2) Does the cut off date for separation only include active duty service, or does it include all forms of service? For example, if a person served as active duty in the Army Air Corps/Army Air Force and latter entered the Air Force Reserves or the Air National Guard, does the discharge date from the active duty or from the reserves count as the cut off date for whether the records are considered archival?
3) If a military member served in more than one branch, in nonconsecutive enlistment terms, or in more than one status, will there be separate OMPFs for the same person, or will all their years of service be combined into one file?
To pick some examples from people I know:
A person serves in the Army Air Force and then in the US Air Force.
A person enlists as a Regular Army solider. He then enters the National Guard for a period of several years. He then reenters the Regular Army.

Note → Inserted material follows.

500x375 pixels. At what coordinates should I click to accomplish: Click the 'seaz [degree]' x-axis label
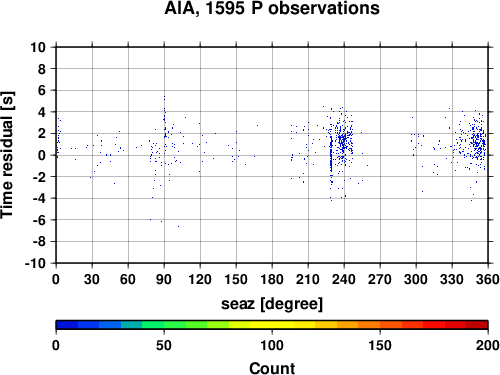point(272,304)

A person enlists in the US Army Reserves. He then goes through ROTC, accepts a commission and is placed on active duty as an officer.
A person enlists in the Army Reserves. He then transfers to the Army National Guard. He then transfers to the Regular Army.
A person transfers from the Army to the Navy.
3) Your web pages state that there are fees for ordering archival OMPFs. Does this apply to orders of archival records by the veteran himself or his next of kin?
4) Your web pages state in some places that archival OMPFs are open to the public and the Privacy Act does not apply, and in other places it states that information in these files might be redacted for privacy reasons. Which is the case? In cases where the veteran is deceased is there still a possibility of privacy related redactions? Does it make a difference if the request is coming from a next of kin?
5) In regard to the 1973 fire, if someone served first in the Army Air Force and then in the Air Force Reserves, should we look at the listing for the Army or for the Air Force when judging the likelihood that there records were destroyed? The person I'm thinking of had a surname starting with A.